:: Data for processing ::

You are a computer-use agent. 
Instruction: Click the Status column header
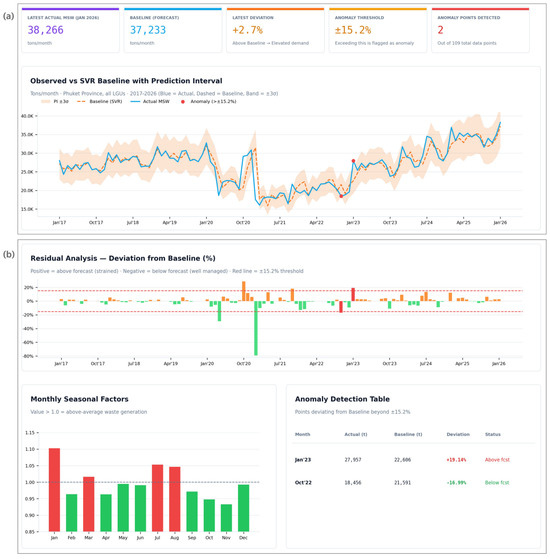click(x=493, y=434)
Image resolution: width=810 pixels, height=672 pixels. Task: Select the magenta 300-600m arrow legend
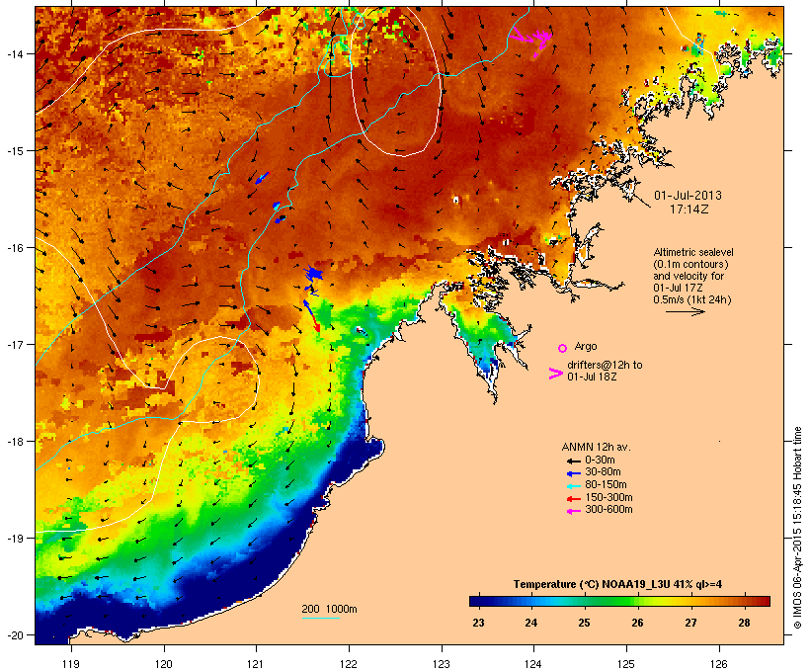tap(573, 511)
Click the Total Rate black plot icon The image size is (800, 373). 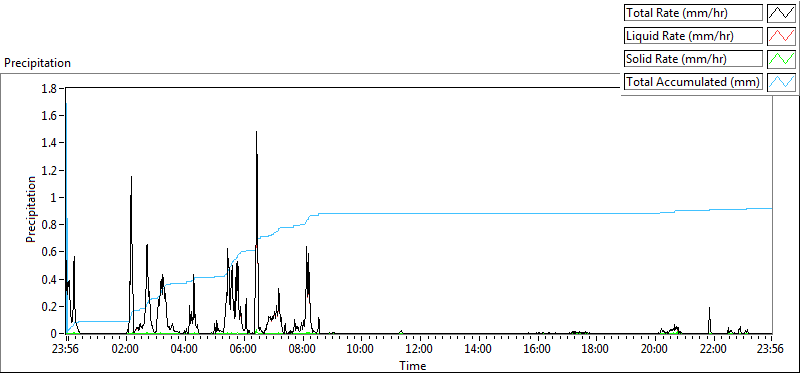[781, 13]
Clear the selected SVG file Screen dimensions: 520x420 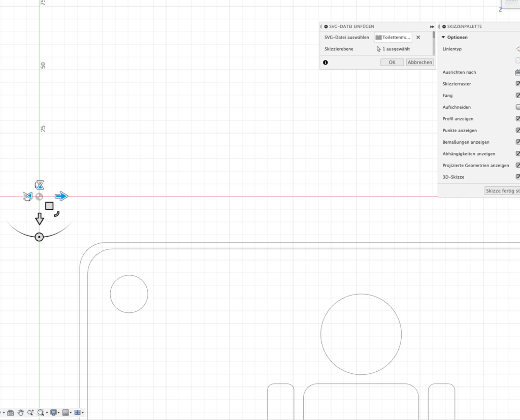(x=418, y=37)
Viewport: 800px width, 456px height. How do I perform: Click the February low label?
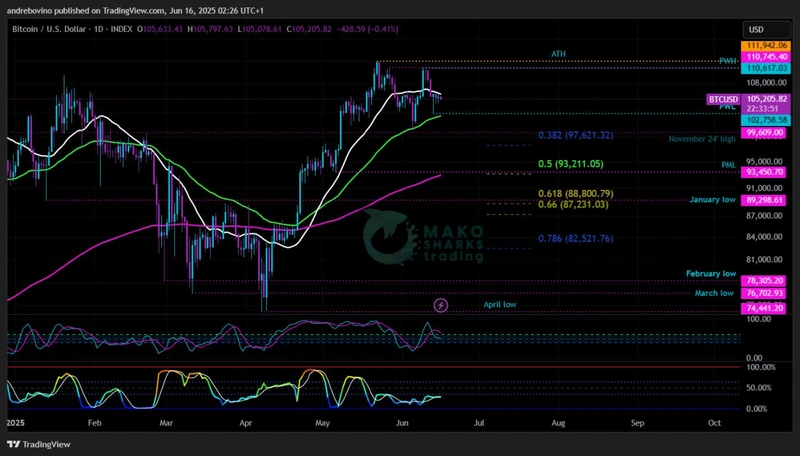tap(711, 273)
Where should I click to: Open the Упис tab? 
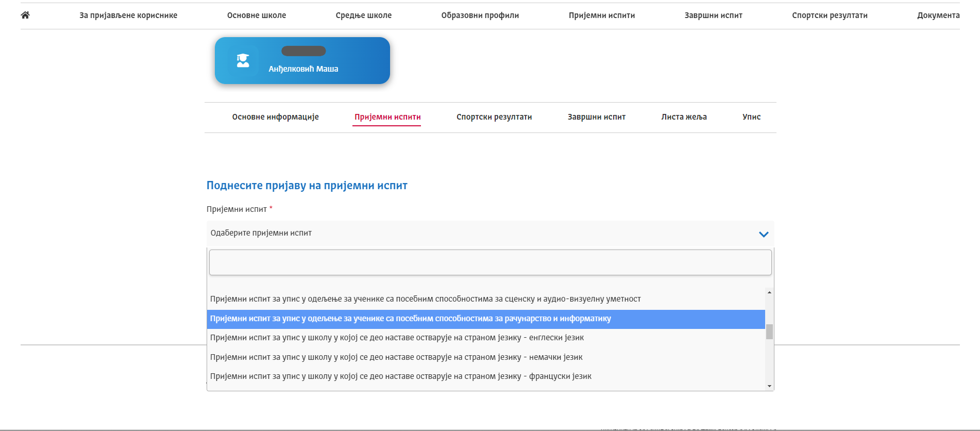point(751,117)
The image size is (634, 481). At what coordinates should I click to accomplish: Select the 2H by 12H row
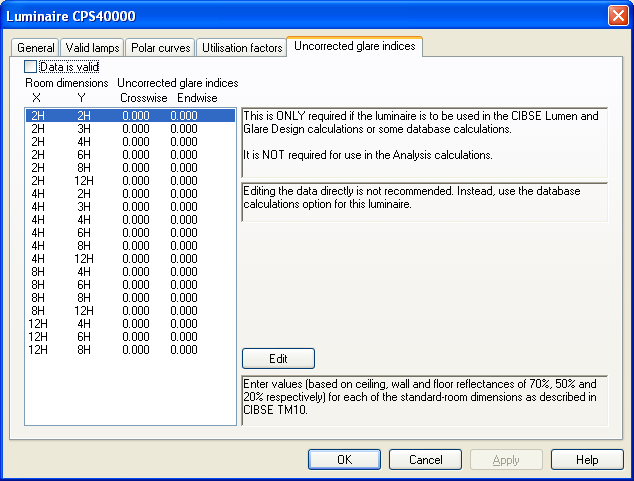(x=130, y=181)
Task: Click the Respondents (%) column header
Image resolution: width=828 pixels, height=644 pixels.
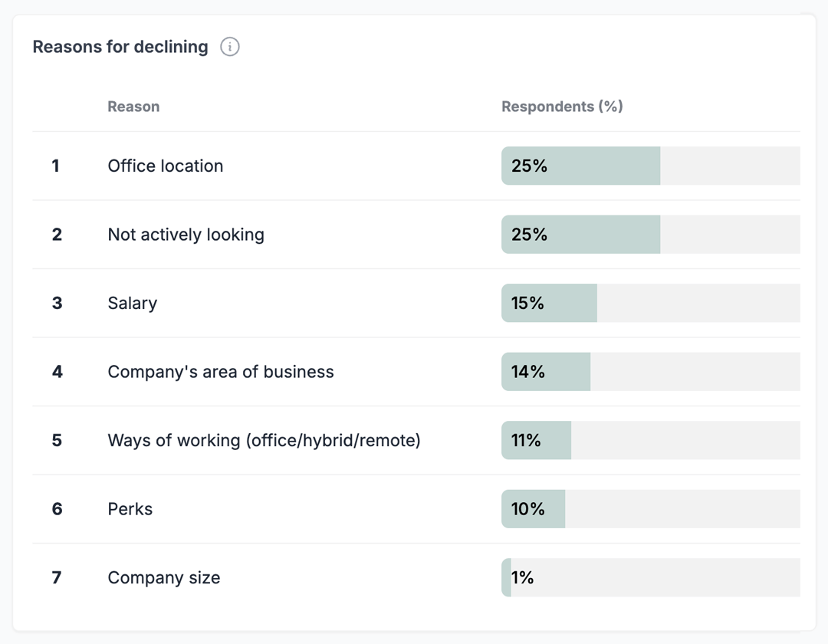Action: [x=562, y=107]
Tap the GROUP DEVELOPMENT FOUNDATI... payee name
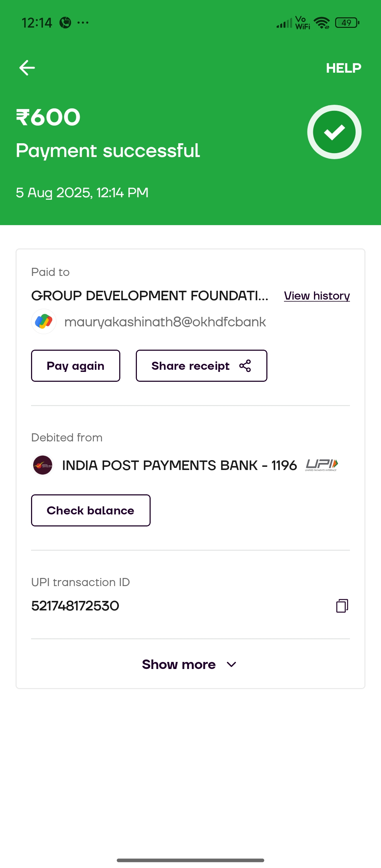 (x=150, y=296)
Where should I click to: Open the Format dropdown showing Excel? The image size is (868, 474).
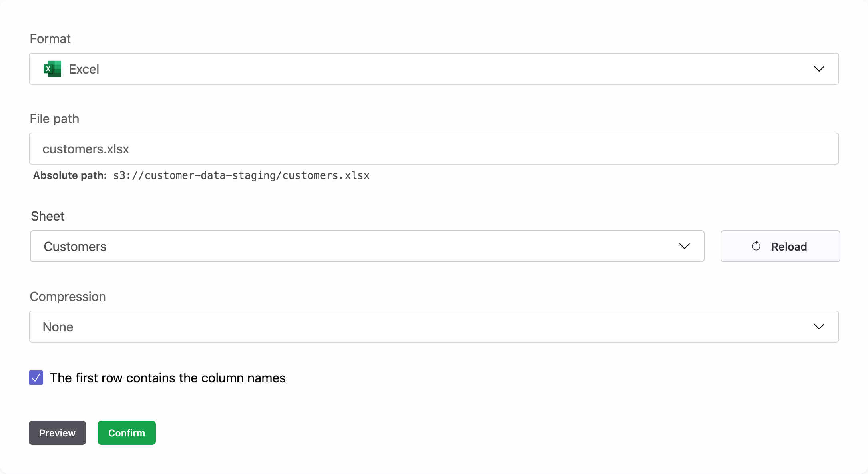point(434,69)
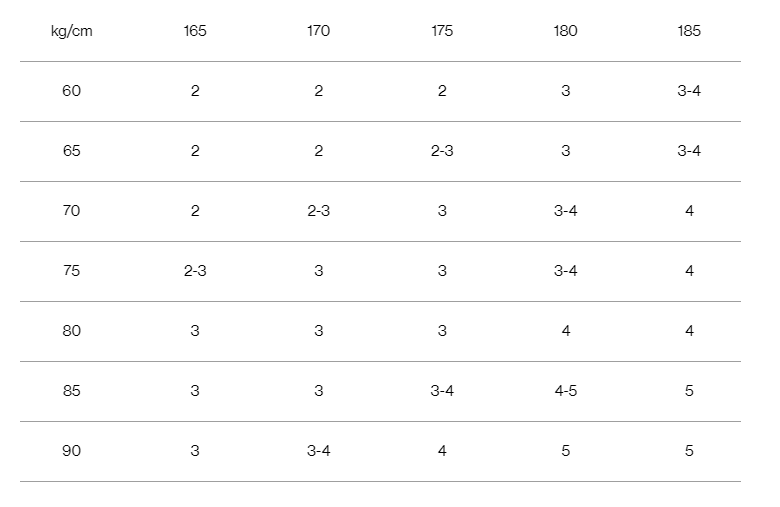
Task: Select size cell for 90 kg, 170 cm
Action: tap(318, 451)
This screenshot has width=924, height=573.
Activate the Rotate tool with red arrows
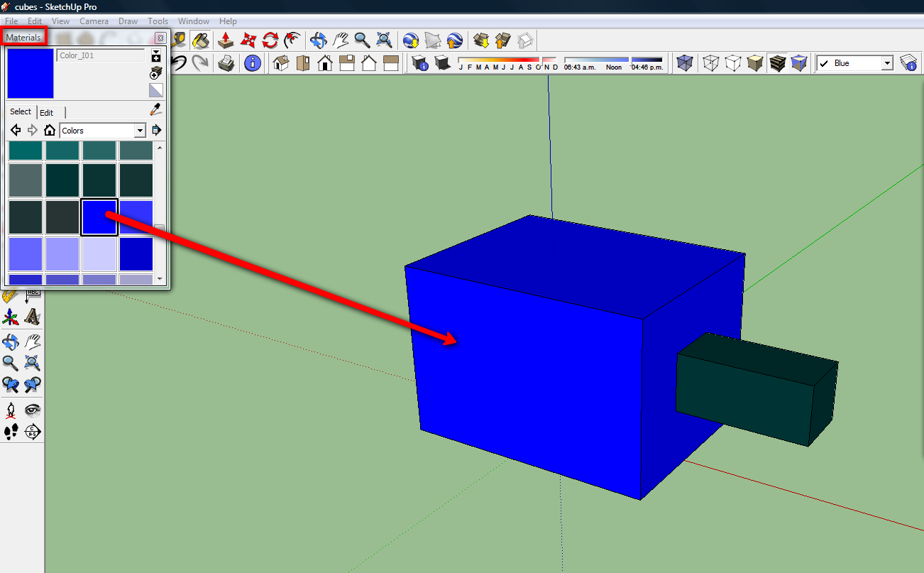pos(270,40)
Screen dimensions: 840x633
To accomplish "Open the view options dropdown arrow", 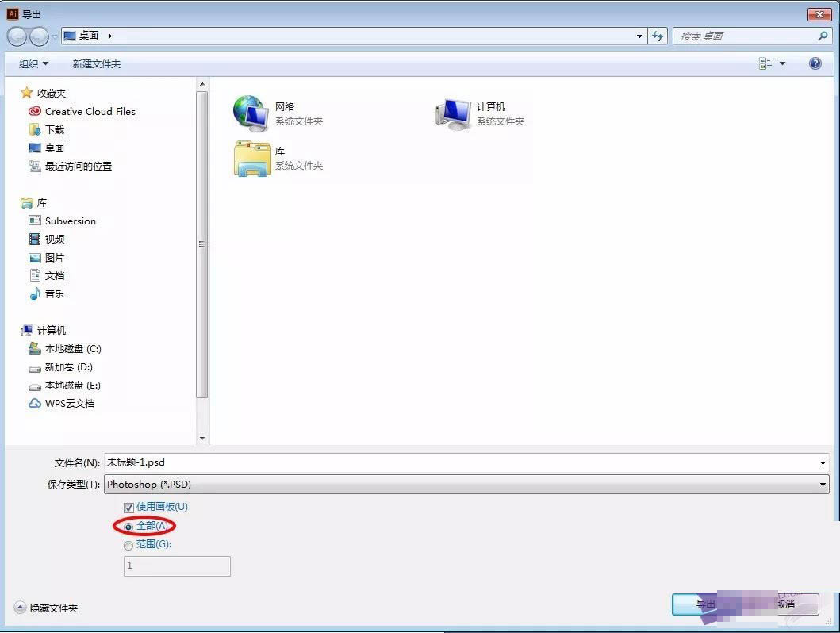I will click(782, 63).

:: Prompt ::
Each line between the one holding "Image resolution: width=828" and the one holding "This screenshot has width=924, height=573.", inclusive, should be copied exactly as it appears above, and pictures should be omitted.

:: Answer for the task ::
Image resolution: width=828 pixels, height=644 pixels.
Action: [x=562, y=107]
Tap the GROUP DEVELOPMENT FOUNDATI... payee name
 (x=150, y=296)
Where should I click to: Open the Format dropdown showing Excel? The image size is (868, 474).
point(434,69)
Task: Select size cell for 90 kg, 170 cm
Action: tap(318, 451)
This screenshot has width=924, height=573.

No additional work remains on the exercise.